# I love you Mitro!!!!!!!



## 68TriShield (May 15, 2006)

I was expecting a check from Mike for the the charity auction (Part Two) and not a early birthday bomb of mega proportions!!!!!
Mike,the cigars and the thought behind them humbles me to my core.He said I could share these at my birthday herf or consume them all by my self.(that would be very easy)I'll let the pictures tell the rest of the story


----------



## BamaDoc77 (Jan 31, 2007)

Wow, wow, wow......a tat Black to boot! You are one lucky man!


----------



## RenoB (Oct 12, 2005)

Mike is an incredible brother, one I am proud to call friend. This is another example of why.

Happy Birthday Dave, congrats :bl


----------



## Quint (Oct 19, 2006)

Very nice Dave....Enjoy and Happy Birthday :tu


----------



## icehog3 (Feb 20, 2005)

Dave, love is a very strong word.....do you really mean that.....wait a minute. I just looked at the pics. OK, you can love him!

Mike, awesome bomb Brother! Made me smile real big!


----------



## Jbailey (Nov 9, 2006)

1) Early Happy Birthday Dave! :bl

2) HOLY CRAP MIKE! Very nice package.


----------



## newcigarz (Feb 11, 2007)

Nice job Mitro, awesome target too. :ss


----------



## mitro (Mar 13, 2007)

I love you too. :r Enjoy, my friend. You deserve them and then some. I wish I could be at the herf!


----------



## bobarian (Oct 1, 2007)

Happy Birthday Dave:bl

Mike, next time you really need to send him something good!:dr:tu:tu:tu


----------



## mitro (Mar 13, 2007)

bobarian said:


> Happy Birthday Dave:bl
> 
> Mike, next time you really need to send him something good!:dr:tu:tu:tu


I know, Bob. <hangs head in shame> I can only send what I got. :ss


----------



## bobarian (Oct 1, 2007)

mitro said:


> I know, Bob. <hangs head in shame> I can only send what I got. :ss


Wakakaka. You crazy nub:r


----------



## nozero (Jul 7, 2007)

I'd say enjoy, but I don't think that could be avoided...
:dr


----------



## Papichulo (Jan 21, 2007)

Happy B-day Dave. What a hit Mike. Awesome:tu


----------



## KASR (Aug 2, 2006)

Whoa! Great carnage!


----------



## yayson (Aug 21, 2006)

very nice happenings between 2 outstanding individuals :tu


----------



## RPB67 (Mar 26, 2005)

Looks like its Happy Birthday to you.....:bl


Nice one Mitro...:ss


----------



## rockyr (Aug 6, 2006)

Awesome hit on a very deserving BOTL!! Happy Birthday Dave! :bl


----------



## SmokeyJoe (Oct 3, 2006)

Wow! I could learn to love Mitro too... :ss


----------



## yayson (Aug 21, 2006)

SmokeyJoe said:


> Wow! I could learn to love Mitro too... :ss


Let me teach you. Saunter up behind him stealthily and with you mouth and nose just inches from the nape of his neck, slide out a little air...


----------



## Old Sailor (Jul 27, 2006)

Awesome hit:tu:tu and Happy Birthday OLD GUY:ss:ss


----------



## Cigar Czar (Mar 6, 2005)

mitro said:


> I love you too. :r Enjoy, my friend. You deserve them and then some. I wish I could be at the herf!

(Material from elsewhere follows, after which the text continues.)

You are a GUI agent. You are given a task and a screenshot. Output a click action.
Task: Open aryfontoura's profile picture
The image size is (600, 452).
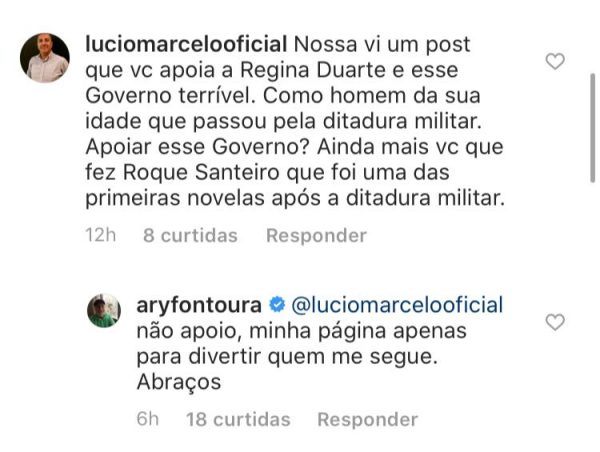click(x=104, y=310)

Wow, now that is a Great Gift..................Happy B'day:bl

"OK.....I LOVE YOU TOO MITRO!:bl
I'll PM my addy
Happy Holiday's :w


----------



## DBall (Jun 4, 2007)

Holy shit, man. You are a brutal bomber, Mike... that pepin lanceros collection is absurd.

:tu

Oh and Happy Birthday, Dave!


----------



## n3uka (Nov 13, 2006)

Awesome bomb/gift.

I say you smoke them all before your birthday and give us a review :tu


----------



## DragonMan (Dec 29, 2006)

That's a great gift/bomb!!! Happy Birthday Dave, all the best!!! :tu :bl :bl :tu

:ss


----------



## Alyks (Jun 2, 2007)

Happy B-day, Dave.


----------



## catfish (Jan 31, 2007)

Thats a fantastic hit. Great job.


----------



## Tim D. (Apr 6, 2007)

Damn you Mitro! I was gonna bomb Dave back to the stone age for his birthday, but you have definitely raised the bar. Now I think I might have to take out a second mortgage on my house!:hn

Nice hit!:tu


----------



## Marlboro Cigars-cl (Feb 19, 2007)

Wow, what a hit!!
Absolutely devastating!!
:tu


----------